[Provided records]:
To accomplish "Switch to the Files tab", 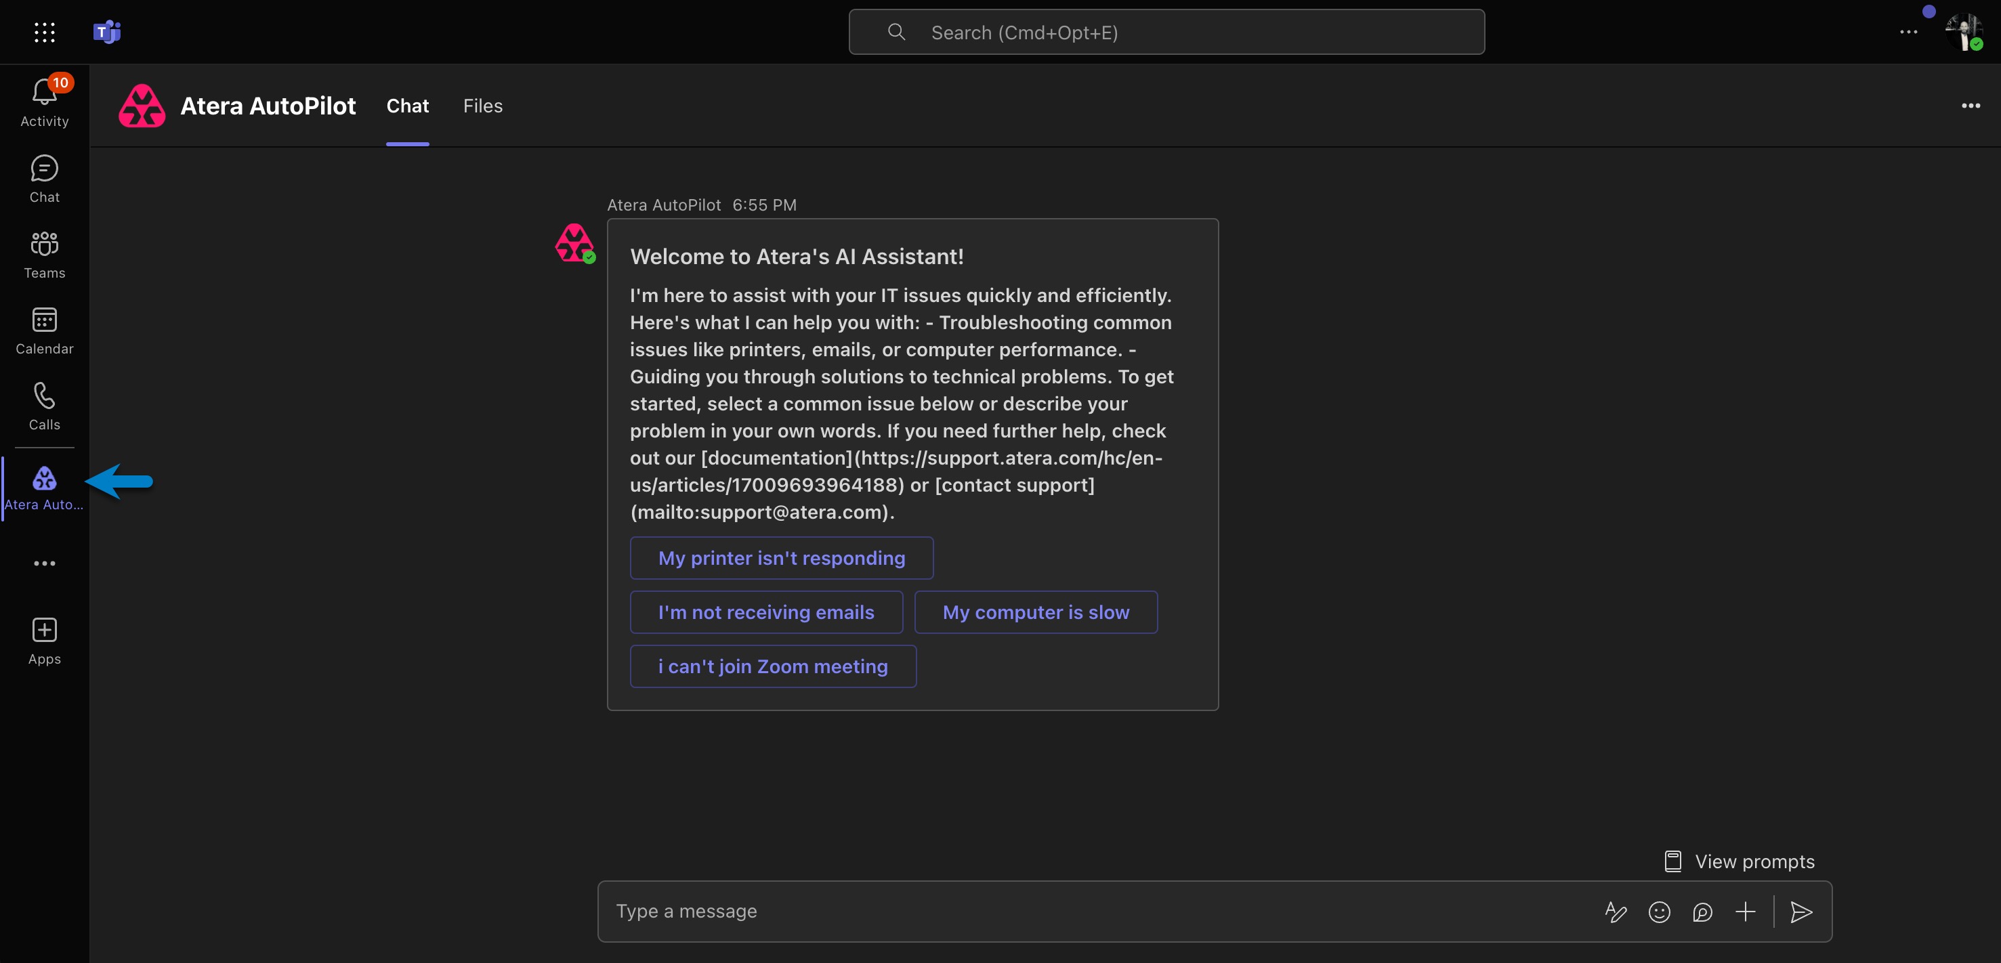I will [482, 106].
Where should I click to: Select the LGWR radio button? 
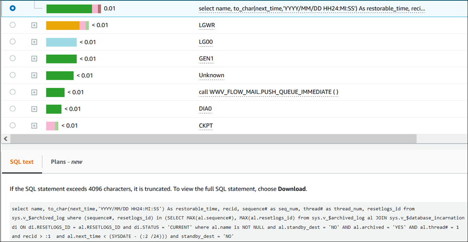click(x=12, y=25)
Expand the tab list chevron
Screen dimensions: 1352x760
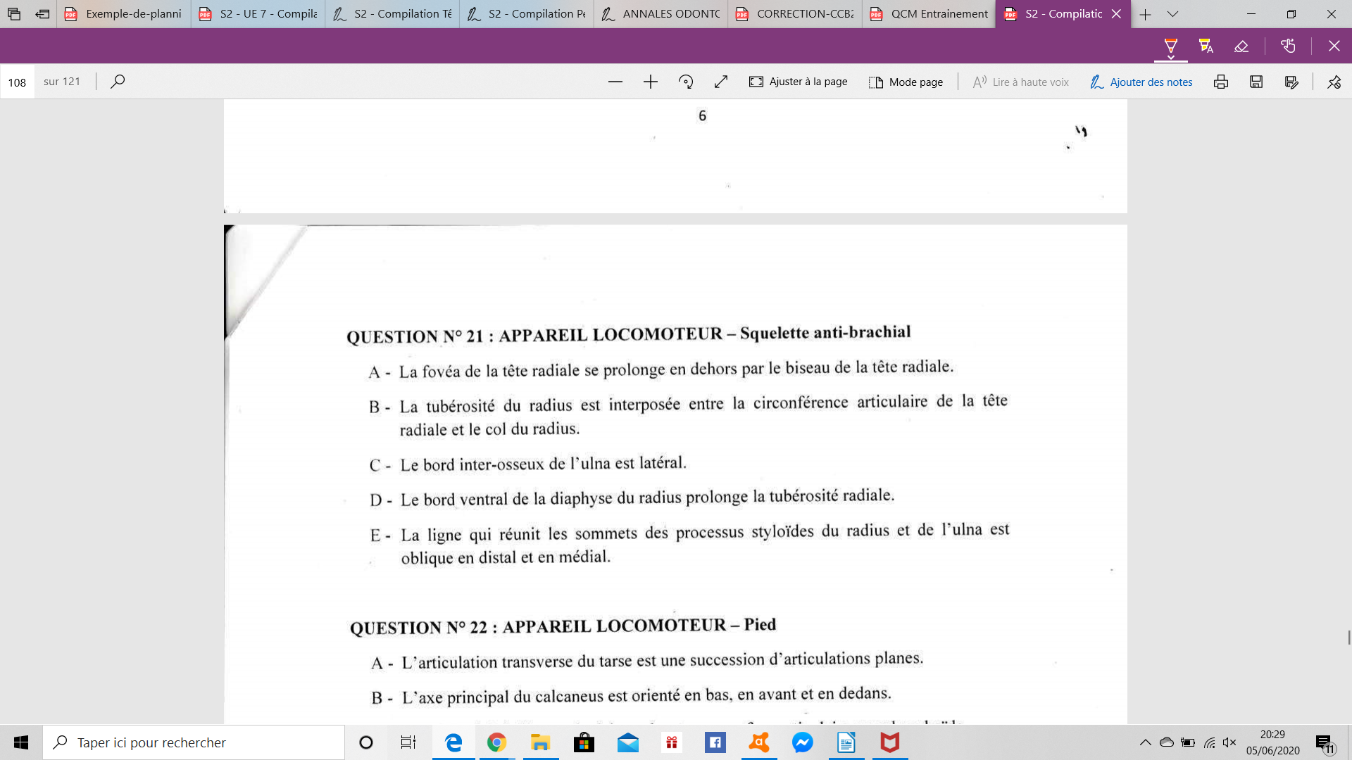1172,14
...
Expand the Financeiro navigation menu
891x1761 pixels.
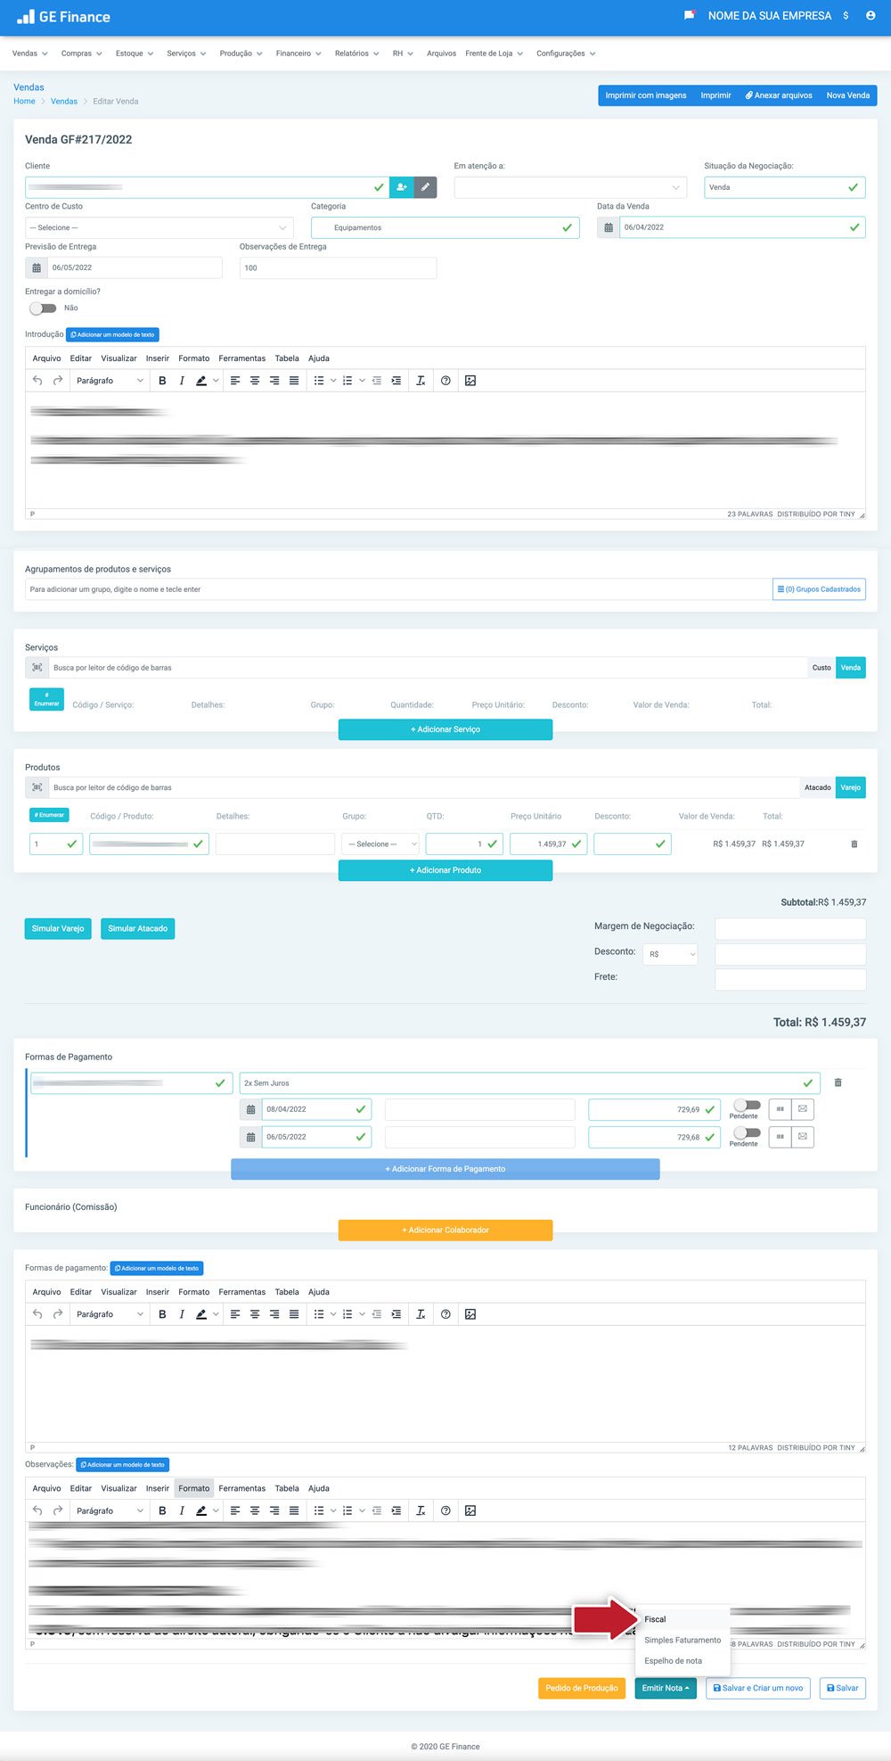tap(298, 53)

[What is being asked]: List each line from the listing above that contains the word "Expand", copying the lines in full.

[Solution below]:
Expand the tab list chevron
Expand the Financeiro navigation menu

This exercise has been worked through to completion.